BP (NYSE: BP) said on April 16 it will keep carbon emissions flat over the decade to 2025 even as its oil and gas output is set to grow, responding to rising investor pressure to help tackle climate change.
The London-based company said it plans to reduce emissions of CO2 gases by 3.5 million tonnes by 2025 through higher production of gas, the least polluting fossil fuel, reducing leakage of methane, a potent greenhouse gas, and limiting flaring of excess gas.
BP also plans to invest up to $500 million per year on renewable energies such as solar, wind and power storage.
As a result, BP said it plans to keep net emissions from its operations stable between 2015 and 2025. The company uses its 2015 emissions of 51.2 million tonnes of CO2 as a baseline.
“We now know that a race to renewables will not be enough.
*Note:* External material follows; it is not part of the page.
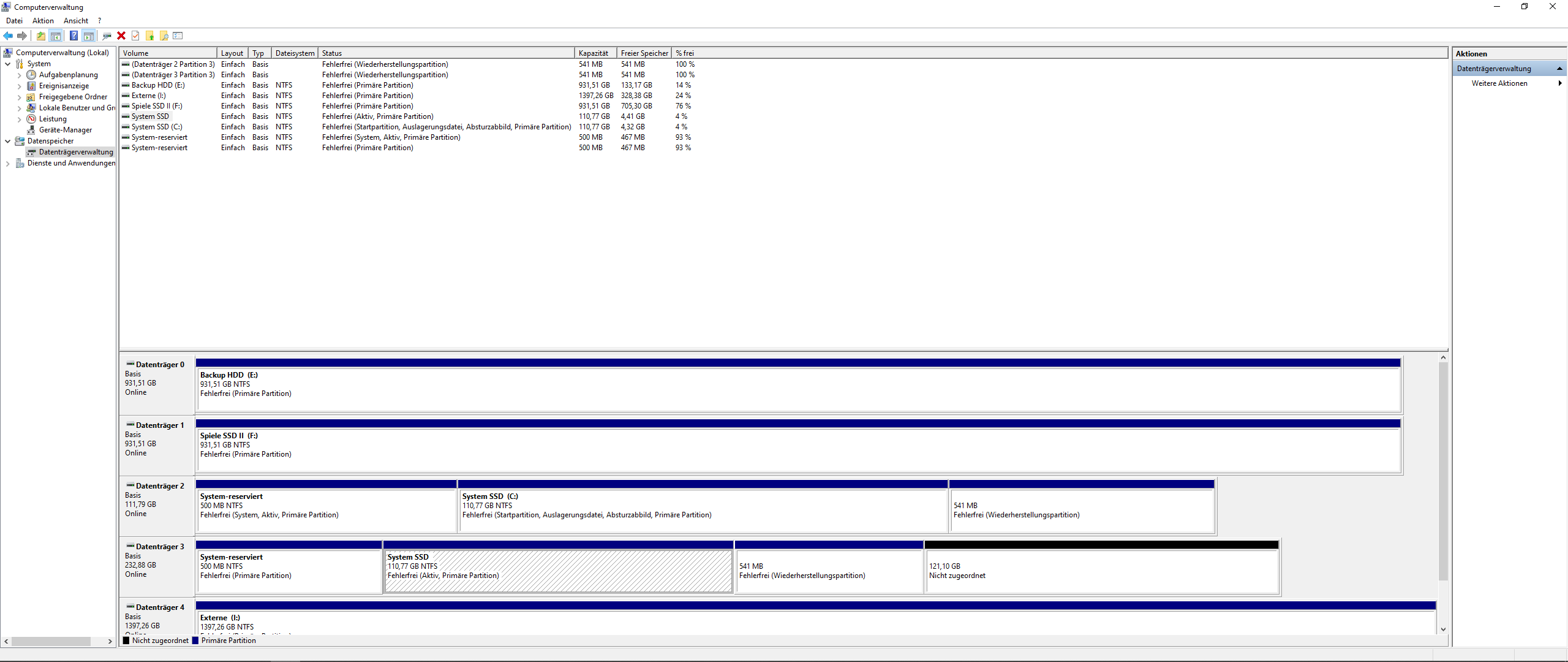Toggle Show/Hide Console Tree toolbar button
The image size is (1568, 662).
56,36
To deliver significantly lower emissions every type of energy needs to be cleaner and better,” Bob Dudley, BP’s CEO, said in a statement.
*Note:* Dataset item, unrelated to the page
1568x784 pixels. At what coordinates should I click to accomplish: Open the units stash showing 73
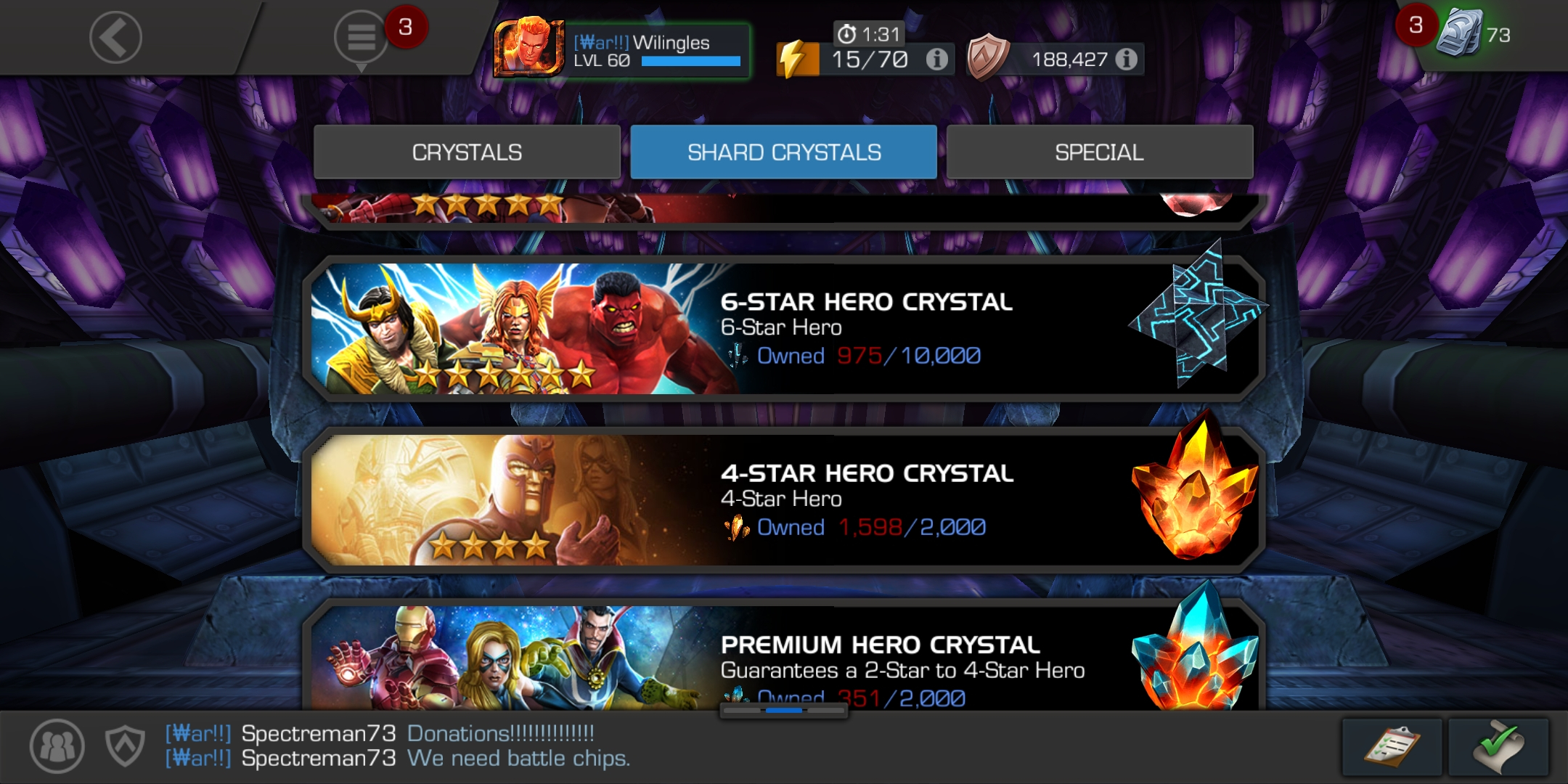1474,33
Dudley has led calls for the energy sector to play a leading role in the transition towards low-carbon energy following a landmark 2015 Paris agreement to limit global warming by the end of the century.
He nevertheless said that expected growth in demand for energy means oil and gas companies such as BP will have to invest in new production while slowly growing a low carbon business.
BP’s near-term targets contrast with ambitions that rival Royal Dutch Shell (NYSE: RDS.A) outlined last November to halve emissions from its operations as well as from fuel it sells by 2050, known as scope 3 emissions.
BP’s reduction targets do not include scope 3.
The company planned to grow its production by 900,000 barrels per day of oil and gas between 2015 and 2021. Its production was around 3.6 million barrels per day in 2017.